Non-viral ex vivo transduction of human hepatocyte cells to express factor VIII using a human ribosomal DNA-targeting vector.

X Liu¹, M Liu, Z Xue, Q Pan, L Wu, Z Long, K Xia, D Liang, J Xia.

Abstract

BACKGROUND: In gene therapy, one of the most important issues is the choice of the vectors. pHrneo is a human-derived vector previously constructed by our group, which can target a foreign gene into a human ribosomal DNA (hrDNA) locus.

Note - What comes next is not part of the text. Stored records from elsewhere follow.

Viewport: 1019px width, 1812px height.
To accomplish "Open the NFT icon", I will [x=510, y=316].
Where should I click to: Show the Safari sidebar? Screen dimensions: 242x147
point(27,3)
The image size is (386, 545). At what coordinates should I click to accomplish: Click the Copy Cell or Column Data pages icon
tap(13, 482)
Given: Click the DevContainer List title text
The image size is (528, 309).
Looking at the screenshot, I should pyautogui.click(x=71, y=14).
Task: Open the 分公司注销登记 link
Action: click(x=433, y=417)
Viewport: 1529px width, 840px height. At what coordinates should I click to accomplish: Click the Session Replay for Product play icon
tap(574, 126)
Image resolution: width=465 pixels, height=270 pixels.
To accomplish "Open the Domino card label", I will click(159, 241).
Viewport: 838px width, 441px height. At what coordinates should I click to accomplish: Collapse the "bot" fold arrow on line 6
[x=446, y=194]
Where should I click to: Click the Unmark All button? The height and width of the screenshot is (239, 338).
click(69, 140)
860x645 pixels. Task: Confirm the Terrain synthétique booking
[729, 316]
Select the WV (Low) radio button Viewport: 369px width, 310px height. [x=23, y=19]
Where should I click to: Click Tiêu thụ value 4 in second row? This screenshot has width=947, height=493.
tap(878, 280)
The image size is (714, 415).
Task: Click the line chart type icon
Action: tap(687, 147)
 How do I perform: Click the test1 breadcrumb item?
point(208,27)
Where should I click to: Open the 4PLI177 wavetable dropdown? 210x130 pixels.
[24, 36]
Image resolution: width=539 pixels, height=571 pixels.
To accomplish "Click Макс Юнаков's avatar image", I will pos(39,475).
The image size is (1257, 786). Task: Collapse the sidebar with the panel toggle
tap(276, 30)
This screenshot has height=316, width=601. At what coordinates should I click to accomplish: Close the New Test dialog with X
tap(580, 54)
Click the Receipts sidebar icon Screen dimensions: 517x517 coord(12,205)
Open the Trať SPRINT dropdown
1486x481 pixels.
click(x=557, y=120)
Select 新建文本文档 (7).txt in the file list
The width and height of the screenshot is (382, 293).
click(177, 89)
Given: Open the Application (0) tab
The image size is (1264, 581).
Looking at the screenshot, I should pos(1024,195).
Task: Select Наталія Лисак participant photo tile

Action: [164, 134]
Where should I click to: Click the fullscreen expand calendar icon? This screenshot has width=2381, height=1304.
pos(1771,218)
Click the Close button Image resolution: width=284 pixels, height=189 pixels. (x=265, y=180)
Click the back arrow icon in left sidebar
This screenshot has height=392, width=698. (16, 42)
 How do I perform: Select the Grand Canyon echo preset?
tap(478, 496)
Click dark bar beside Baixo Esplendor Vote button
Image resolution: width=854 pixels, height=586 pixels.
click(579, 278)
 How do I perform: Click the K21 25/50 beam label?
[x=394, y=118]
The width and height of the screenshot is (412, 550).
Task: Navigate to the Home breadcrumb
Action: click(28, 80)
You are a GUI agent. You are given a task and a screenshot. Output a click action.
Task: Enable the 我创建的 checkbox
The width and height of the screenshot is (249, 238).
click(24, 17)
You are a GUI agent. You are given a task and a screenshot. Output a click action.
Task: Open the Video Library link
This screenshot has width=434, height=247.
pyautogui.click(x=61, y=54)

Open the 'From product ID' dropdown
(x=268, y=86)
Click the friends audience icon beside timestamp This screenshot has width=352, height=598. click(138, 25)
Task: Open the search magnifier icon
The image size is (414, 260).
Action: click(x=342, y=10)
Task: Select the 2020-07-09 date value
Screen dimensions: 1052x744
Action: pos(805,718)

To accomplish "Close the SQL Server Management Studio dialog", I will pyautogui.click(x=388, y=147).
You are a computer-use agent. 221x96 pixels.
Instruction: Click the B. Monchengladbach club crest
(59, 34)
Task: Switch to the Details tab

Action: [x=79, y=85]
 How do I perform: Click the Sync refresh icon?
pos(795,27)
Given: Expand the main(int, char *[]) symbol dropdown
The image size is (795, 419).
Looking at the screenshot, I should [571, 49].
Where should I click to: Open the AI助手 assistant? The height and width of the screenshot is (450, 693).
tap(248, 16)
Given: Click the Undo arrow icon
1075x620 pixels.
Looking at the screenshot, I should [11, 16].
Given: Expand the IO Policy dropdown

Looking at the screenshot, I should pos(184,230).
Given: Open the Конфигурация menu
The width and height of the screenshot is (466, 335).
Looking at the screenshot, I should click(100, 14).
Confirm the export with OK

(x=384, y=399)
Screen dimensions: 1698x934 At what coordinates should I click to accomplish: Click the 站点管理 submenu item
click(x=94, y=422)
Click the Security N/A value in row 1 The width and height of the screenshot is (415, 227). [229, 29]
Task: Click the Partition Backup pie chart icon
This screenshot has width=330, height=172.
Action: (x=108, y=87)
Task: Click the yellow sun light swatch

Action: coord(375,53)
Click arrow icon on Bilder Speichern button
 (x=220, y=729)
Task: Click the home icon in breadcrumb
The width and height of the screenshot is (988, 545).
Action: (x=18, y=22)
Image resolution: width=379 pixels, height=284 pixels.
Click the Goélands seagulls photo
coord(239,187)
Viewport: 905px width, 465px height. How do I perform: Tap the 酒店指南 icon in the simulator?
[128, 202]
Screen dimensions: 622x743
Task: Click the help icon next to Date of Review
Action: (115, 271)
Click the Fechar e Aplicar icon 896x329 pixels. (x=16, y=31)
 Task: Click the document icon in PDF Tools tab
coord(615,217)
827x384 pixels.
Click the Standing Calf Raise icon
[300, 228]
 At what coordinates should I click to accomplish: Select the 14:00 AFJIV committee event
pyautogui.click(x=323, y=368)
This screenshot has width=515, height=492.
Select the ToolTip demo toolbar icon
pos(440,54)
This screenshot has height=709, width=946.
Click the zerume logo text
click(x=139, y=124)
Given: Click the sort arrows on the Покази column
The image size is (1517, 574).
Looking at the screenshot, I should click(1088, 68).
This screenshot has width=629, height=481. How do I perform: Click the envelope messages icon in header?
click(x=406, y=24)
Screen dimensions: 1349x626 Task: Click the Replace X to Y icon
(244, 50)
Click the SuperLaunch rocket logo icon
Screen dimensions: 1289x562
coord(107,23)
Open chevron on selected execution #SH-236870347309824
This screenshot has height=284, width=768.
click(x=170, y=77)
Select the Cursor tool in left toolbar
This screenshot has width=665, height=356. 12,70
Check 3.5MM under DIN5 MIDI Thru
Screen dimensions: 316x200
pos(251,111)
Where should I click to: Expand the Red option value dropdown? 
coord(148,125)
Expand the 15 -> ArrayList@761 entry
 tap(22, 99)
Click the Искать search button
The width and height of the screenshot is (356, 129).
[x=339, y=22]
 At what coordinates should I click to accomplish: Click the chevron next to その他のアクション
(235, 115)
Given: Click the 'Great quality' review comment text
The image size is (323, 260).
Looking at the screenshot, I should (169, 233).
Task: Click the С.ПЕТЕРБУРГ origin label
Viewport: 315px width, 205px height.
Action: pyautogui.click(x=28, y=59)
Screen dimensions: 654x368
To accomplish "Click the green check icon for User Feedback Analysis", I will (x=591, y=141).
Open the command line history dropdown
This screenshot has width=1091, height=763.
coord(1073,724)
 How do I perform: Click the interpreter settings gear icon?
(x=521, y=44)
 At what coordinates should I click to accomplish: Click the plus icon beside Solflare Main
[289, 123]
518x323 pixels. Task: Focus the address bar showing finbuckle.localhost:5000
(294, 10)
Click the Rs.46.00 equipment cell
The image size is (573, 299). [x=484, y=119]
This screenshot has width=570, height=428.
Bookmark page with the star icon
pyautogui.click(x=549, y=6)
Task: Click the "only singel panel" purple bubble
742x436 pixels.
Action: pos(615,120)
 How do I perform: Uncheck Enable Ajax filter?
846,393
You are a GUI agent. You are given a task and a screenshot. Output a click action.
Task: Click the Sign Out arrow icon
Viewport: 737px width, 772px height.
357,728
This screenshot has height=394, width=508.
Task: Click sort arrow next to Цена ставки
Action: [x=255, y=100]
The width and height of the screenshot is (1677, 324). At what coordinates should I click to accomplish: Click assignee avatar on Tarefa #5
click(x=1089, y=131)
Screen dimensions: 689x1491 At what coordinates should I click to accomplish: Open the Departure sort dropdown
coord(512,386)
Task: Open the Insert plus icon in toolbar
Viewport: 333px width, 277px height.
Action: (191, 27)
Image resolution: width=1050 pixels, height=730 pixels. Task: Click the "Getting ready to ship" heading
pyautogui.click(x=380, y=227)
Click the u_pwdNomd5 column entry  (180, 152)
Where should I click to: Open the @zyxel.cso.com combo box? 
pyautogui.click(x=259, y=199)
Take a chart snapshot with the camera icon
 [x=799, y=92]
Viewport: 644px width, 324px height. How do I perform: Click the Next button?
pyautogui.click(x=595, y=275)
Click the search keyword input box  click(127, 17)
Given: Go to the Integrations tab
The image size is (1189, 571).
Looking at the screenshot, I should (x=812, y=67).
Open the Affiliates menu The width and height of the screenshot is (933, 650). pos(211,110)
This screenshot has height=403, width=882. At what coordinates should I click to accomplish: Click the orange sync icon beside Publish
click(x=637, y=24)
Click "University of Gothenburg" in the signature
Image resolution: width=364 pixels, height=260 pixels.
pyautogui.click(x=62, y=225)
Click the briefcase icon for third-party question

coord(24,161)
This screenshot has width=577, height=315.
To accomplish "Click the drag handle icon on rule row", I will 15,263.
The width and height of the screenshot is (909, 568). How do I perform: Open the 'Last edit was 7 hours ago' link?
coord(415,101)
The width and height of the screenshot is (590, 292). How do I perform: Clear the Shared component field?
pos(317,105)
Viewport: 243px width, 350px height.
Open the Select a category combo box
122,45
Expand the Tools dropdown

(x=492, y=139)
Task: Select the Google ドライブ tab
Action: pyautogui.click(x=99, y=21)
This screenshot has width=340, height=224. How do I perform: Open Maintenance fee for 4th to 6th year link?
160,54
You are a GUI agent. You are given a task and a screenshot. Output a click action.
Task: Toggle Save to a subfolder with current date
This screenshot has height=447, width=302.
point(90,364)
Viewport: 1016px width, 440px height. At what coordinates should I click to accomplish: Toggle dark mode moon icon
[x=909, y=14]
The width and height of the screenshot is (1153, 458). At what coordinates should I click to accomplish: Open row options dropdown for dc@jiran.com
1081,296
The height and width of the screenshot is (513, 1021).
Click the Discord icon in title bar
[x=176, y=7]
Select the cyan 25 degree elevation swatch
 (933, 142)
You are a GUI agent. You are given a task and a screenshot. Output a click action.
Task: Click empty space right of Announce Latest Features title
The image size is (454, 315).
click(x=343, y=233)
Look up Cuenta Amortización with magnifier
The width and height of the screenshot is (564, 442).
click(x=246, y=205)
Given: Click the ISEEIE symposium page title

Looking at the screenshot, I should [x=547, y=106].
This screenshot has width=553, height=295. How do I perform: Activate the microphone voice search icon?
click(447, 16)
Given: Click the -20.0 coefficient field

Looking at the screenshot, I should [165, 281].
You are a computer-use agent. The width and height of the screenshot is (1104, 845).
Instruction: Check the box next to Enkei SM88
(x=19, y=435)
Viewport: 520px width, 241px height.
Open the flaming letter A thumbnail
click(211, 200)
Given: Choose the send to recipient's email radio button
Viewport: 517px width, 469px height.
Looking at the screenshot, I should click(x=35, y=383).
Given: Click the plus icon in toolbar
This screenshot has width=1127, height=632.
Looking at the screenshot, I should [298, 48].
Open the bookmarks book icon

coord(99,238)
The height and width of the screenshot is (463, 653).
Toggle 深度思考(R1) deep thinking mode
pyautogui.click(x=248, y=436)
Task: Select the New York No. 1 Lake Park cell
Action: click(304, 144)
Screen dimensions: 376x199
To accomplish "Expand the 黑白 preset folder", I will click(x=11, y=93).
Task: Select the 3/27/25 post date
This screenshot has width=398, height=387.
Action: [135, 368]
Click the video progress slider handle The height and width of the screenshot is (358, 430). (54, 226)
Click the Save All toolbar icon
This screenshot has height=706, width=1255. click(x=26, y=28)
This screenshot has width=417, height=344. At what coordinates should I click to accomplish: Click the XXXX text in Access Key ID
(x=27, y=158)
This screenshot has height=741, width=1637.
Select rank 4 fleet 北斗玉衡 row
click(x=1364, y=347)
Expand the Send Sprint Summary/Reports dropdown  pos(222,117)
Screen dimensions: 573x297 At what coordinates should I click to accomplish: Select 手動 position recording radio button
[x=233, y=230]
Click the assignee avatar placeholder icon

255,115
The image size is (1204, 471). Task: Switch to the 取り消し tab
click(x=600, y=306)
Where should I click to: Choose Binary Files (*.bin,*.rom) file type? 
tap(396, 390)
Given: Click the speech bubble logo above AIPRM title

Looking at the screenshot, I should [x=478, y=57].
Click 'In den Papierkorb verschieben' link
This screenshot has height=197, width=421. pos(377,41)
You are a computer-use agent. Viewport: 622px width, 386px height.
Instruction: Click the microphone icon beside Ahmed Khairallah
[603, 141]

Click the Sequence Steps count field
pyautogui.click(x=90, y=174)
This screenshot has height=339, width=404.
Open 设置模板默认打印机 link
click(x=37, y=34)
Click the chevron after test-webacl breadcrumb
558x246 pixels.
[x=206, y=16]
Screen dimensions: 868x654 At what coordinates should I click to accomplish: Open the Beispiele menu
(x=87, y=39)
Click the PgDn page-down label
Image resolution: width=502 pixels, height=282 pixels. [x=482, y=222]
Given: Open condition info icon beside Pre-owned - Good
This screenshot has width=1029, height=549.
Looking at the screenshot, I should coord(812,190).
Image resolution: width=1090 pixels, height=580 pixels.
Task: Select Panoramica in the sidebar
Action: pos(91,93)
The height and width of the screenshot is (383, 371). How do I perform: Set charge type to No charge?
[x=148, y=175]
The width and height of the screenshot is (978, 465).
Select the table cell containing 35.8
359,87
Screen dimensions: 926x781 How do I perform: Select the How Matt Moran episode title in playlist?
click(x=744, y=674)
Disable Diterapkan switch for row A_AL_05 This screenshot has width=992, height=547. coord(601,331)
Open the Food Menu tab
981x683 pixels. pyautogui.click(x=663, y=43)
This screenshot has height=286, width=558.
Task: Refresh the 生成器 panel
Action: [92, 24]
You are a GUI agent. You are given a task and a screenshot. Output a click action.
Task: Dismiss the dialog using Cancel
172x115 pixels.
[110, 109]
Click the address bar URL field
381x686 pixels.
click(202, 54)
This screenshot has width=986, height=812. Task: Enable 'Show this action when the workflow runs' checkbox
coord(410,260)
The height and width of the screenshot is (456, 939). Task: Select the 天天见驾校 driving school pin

METHODS AND
RESULTS: In this study, we inserted an expression cassette of reconstructive hFVIII (hFVIII-BDDAK39) to pHrneo to construct a targeting vector: pHrneo-BDDAK39. Through electroporation of pHrneo-BDDAK39 into HL7702 cells (human hepatocyte), we identified the homologous recombinants using polymerase chain reaction, and tested the expression of hFVIII-BDDAK39 located at the hrDNA locus. The hFVIII-BDDAK39 was successfully targeted into the hrDNA locus of HL7702 by pHrneo-BDDAK39, and the efficiency of site-specific integration was 1.1 x 10(-5). The hFVIII-BDDAK39 at the hrDNA locus of HL7702 was found to be able to express efficiently (4.3 +/- 0.9 ng 10(-6) cells 24 h(-1)).
CONCLUSION: It has been indicated that the targeting vector pHrneo-BDDAK39 can be used in gene therapy for hemophilia A.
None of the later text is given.